[[ Data records open ]]

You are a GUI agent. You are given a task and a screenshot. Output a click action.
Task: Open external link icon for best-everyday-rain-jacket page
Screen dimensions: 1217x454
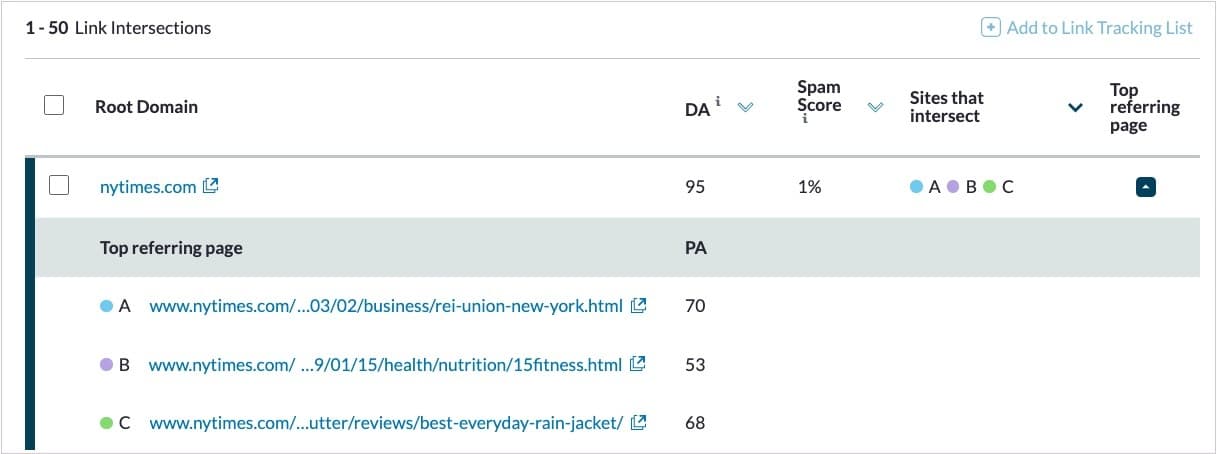click(x=638, y=423)
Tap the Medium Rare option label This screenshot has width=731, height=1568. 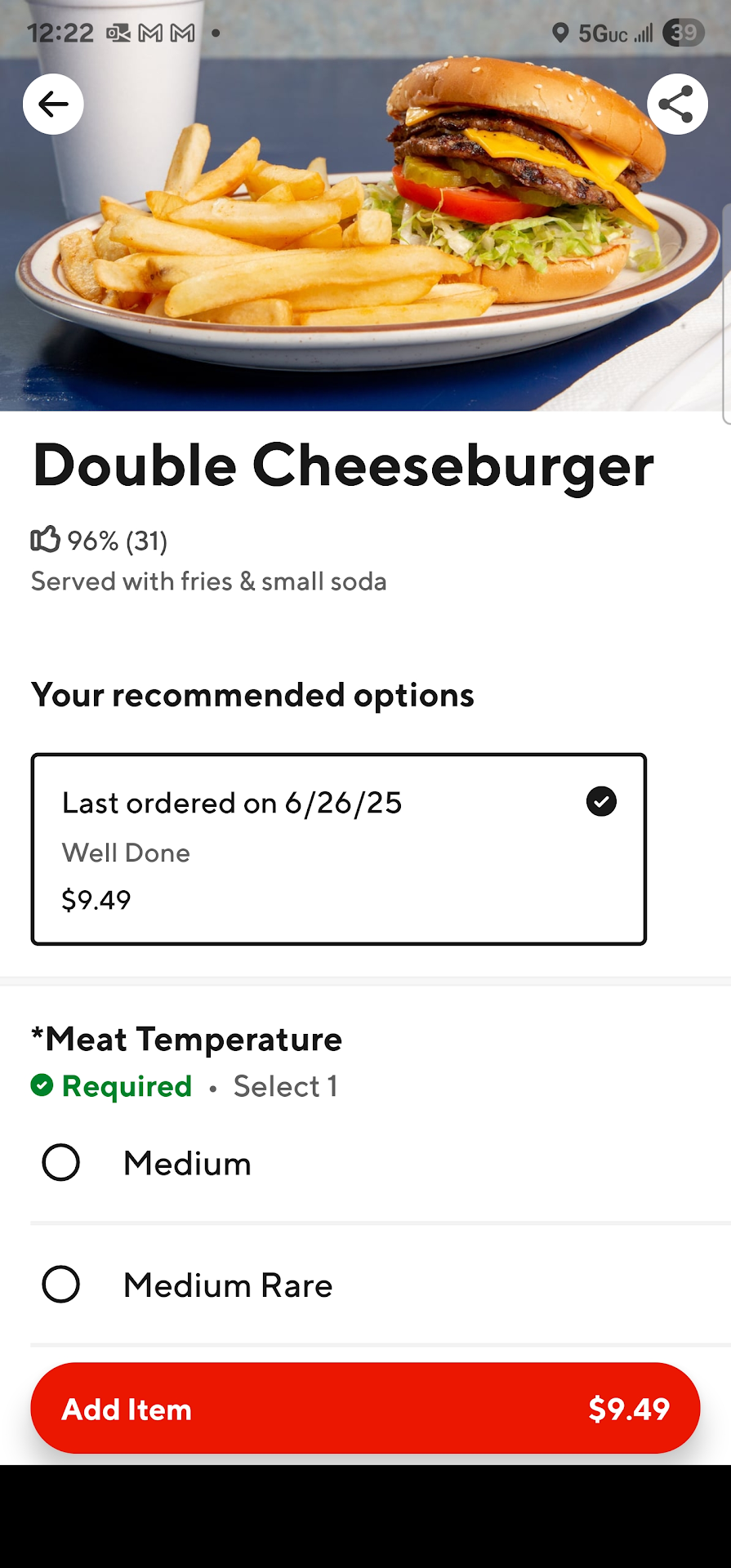[228, 1285]
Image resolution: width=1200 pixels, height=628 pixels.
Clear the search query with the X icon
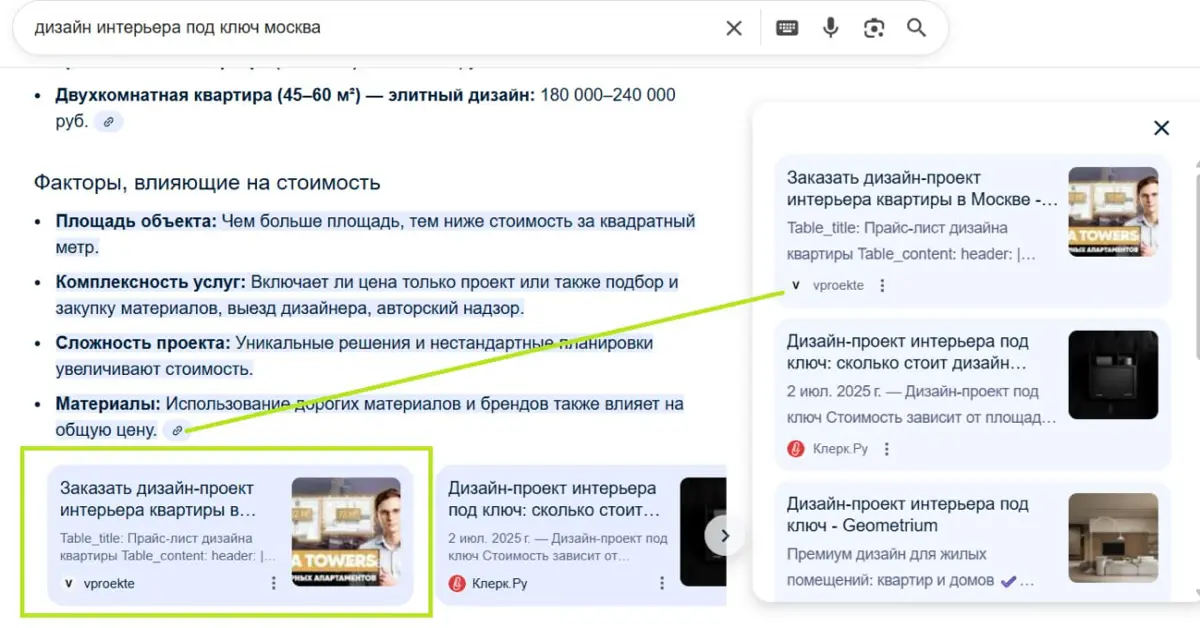pos(733,27)
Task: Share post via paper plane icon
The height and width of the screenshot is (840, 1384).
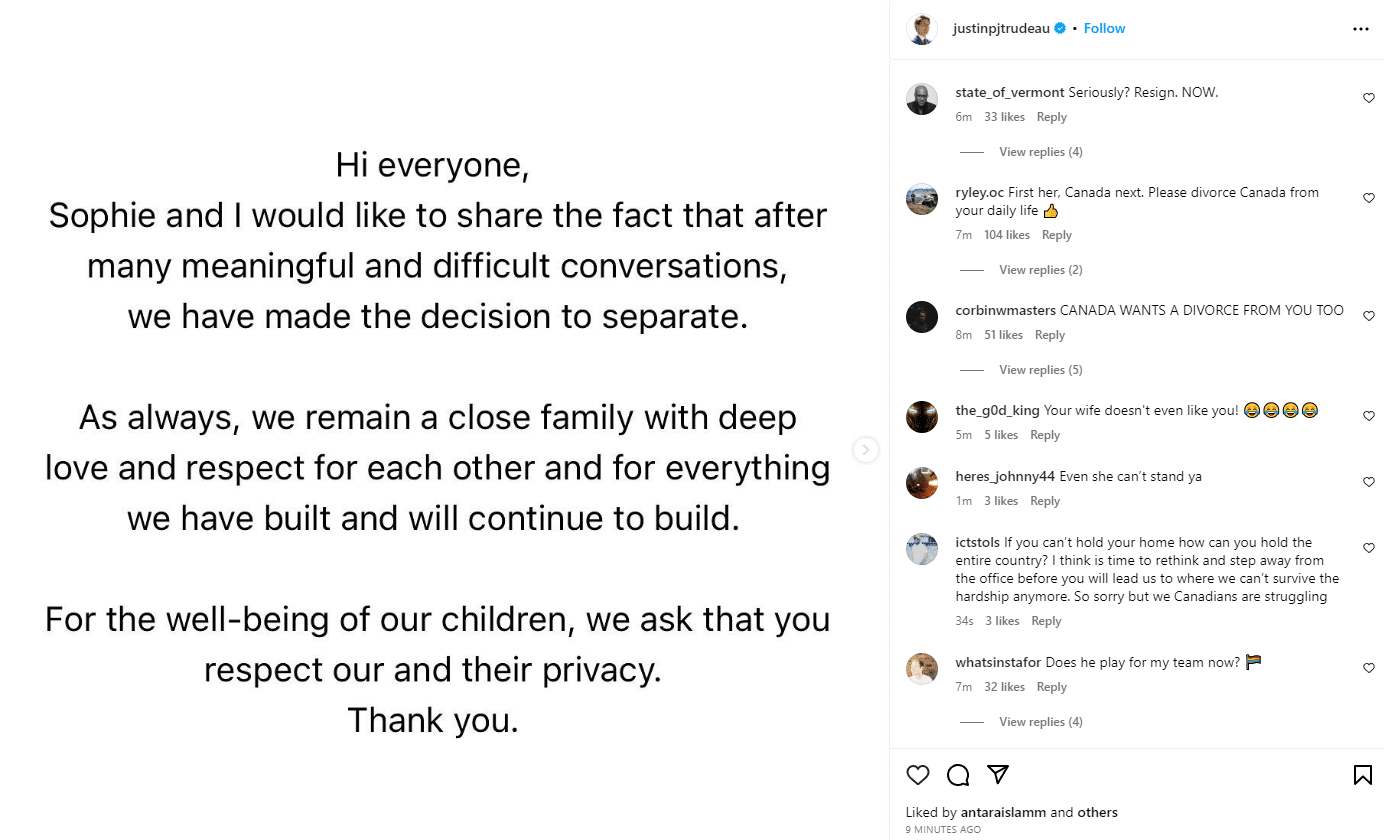Action: pyautogui.click(x=997, y=775)
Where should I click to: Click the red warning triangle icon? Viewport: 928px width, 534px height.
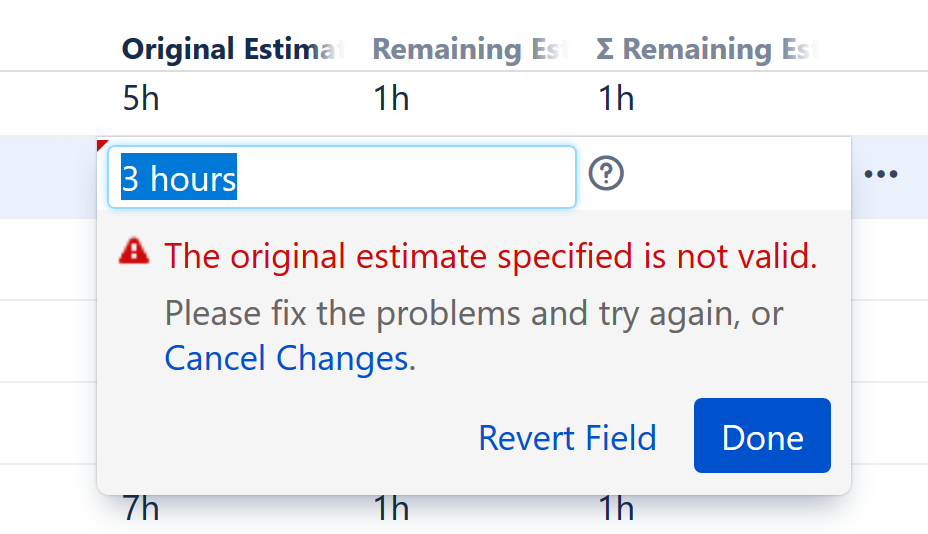click(133, 252)
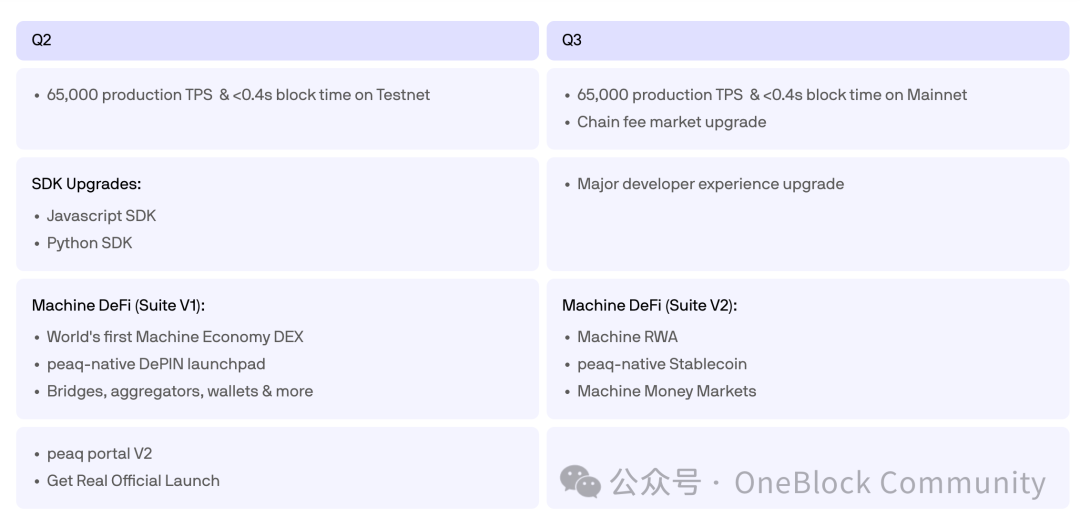Screen dimensions: 1080x526
Task: Click the 65,000 production TPS on Mainnet item
Action: pyautogui.click(x=772, y=95)
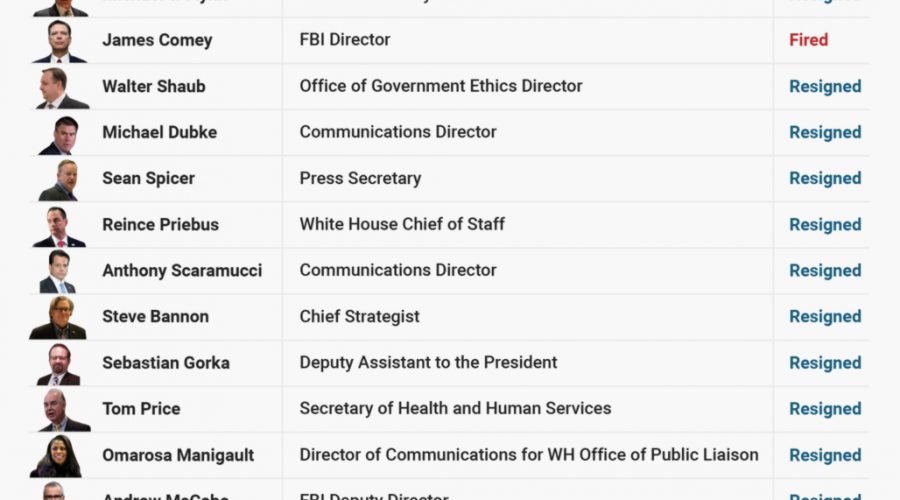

[[ Data records closed ]]

[Work task] Omit all pictures, and repeat exactly the lines from the line containing "Image resolution: width=1200" through the end of the data.

[Written solution]
Image resolution: width=1200 pixels, height=628 pixels.
Clear the search query with the X icon
pos(733,27)
Task: Share post via paper plane icon
The height and width of the screenshot is (840, 1384).
Action: pyautogui.click(x=997, y=775)
Where should I click to: Click the red warning triangle icon? Viewport: 928px width, 534px height.
click(133, 252)
Screen dimensions: 1080x526
Task: Click the 65,000 production TPS on Mainnet item
Action: pyautogui.click(x=772, y=95)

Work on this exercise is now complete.